## Begin Materials provided

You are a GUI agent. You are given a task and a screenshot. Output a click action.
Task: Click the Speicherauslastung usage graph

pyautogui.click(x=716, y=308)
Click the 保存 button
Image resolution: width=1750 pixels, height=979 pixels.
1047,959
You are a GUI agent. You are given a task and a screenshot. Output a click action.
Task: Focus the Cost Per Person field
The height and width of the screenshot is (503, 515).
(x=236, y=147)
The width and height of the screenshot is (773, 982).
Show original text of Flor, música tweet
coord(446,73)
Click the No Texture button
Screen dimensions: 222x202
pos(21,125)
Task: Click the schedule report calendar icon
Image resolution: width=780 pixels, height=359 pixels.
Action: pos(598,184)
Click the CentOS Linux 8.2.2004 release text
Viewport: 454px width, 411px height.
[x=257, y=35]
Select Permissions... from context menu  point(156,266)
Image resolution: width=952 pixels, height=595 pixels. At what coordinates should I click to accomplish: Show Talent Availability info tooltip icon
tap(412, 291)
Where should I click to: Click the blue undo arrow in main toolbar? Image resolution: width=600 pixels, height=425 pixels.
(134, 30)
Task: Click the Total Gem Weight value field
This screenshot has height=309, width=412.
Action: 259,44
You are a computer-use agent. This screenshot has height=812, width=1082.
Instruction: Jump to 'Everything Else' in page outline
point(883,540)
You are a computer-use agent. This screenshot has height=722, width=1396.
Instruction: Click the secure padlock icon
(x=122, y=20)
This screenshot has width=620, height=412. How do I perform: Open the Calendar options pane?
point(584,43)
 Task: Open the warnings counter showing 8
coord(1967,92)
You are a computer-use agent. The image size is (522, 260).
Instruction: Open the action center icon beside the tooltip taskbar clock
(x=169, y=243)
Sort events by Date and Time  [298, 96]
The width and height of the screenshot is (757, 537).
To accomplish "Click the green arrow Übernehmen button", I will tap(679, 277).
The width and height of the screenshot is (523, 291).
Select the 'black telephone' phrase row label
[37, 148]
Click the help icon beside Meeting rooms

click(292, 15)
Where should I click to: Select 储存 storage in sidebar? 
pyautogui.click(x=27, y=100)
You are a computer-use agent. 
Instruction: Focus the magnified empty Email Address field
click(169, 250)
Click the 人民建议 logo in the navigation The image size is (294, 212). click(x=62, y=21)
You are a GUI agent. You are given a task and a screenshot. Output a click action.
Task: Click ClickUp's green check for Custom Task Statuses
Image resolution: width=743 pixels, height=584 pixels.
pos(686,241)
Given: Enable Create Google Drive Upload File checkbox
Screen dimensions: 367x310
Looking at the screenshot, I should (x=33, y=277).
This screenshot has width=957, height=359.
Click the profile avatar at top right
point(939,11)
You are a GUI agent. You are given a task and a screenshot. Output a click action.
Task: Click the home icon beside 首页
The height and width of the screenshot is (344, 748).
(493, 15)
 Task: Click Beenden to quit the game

## End Materials provided

Retype all of the data above, keeping every character and line the same.

Answer to the problem:
You are a GUI agent. You are given a task and a screenshot. Output a click action.
Task: Click the Speicherauslastung usage graph

pyautogui.click(x=716, y=308)
Click the 保存 button
Image resolution: width=1750 pixels, height=979 pixels.
1047,959
You are a GUI agent. You are given a task and a screenshot. Output a click action.
Task: Focus the Cost Per Person field
The height and width of the screenshot is (503, 515).
(x=236, y=147)
The width and height of the screenshot is (773, 982).
Show original text of Flor, música tweet
coord(446,73)
Click the No Texture button
Screen dimensions: 222x202
pos(21,125)
Task: Click the schedule report calendar icon
Image resolution: width=780 pixels, height=359 pixels.
Action: pos(598,184)
Click the CentOS Linux 8.2.2004 release text
Viewport: 454px width, 411px height.
[x=257, y=35]
Select Permissions... from context menu  point(156,266)
Image resolution: width=952 pixels, height=595 pixels. At what coordinates should I click to accomplish: Show Talent Availability info tooltip icon
tap(412, 291)
Where should I click to: Click the blue undo arrow in main toolbar? Image resolution: width=600 pixels, height=425 pixels.
(134, 30)
Task: Click the Total Gem Weight value field
This screenshot has height=309, width=412.
Action: 259,44
You are a computer-use agent. This screenshot has height=812, width=1082.
Instruction: Jump to 'Everything Else' in page outline
point(883,540)
You are a computer-use agent. This screenshot has height=722, width=1396.
Instruction: Click the secure padlock icon
(x=122, y=20)
This screenshot has width=620, height=412. How do I perform: Open the Calendar options pane?
point(584,43)
 Task: Open the warnings counter showing 8
coord(1967,92)
You are a computer-use agent. The image size is (522, 260).
Instruction: Open the action center icon beside the tooltip taskbar clock
(x=169, y=243)
Sort events by Date and Time  [298, 96]
The width and height of the screenshot is (757, 537).
To accomplish "Click the green arrow Übernehmen button", I will tap(679, 277).
The width and height of the screenshot is (523, 291).
Select the 'black telephone' phrase row label
[37, 148]
Click the help icon beside Meeting rooms

click(292, 15)
Where should I click to: Select 储存 storage in sidebar? 
pyautogui.click(x=27, y=100)
You are a computer-use agent. 
Instruction: Focus the magnified empty Email Address field
click(169, 250)
Click the 人民建议 logo in the navigation The image size is (294, 212). click(x=62, y=21)
You are a GUI agent. You are given a task and a screenshot. Output a click action.
Task: Click ClickUp's green check for Custom Task Statuses
Image resolution: width=743 pixels, height=584 pixels.
pos(686,241)
Given: Enable Create Google Drive Upload File checkbox
Screen dimensions: 367x310
Looking at the screenshot, I should (x=33, y=277).
This screenshot has width=957, height=359.
Click the profile avatar at top right
point(939,11)
You are a GUI agent. You are given a task and a screenshot. Output a click action.
Task: Click the home icon beside 首页
The height and width of the screenshot is (344, 748).
(493, 15)
 Task: Click Beenden to quit the game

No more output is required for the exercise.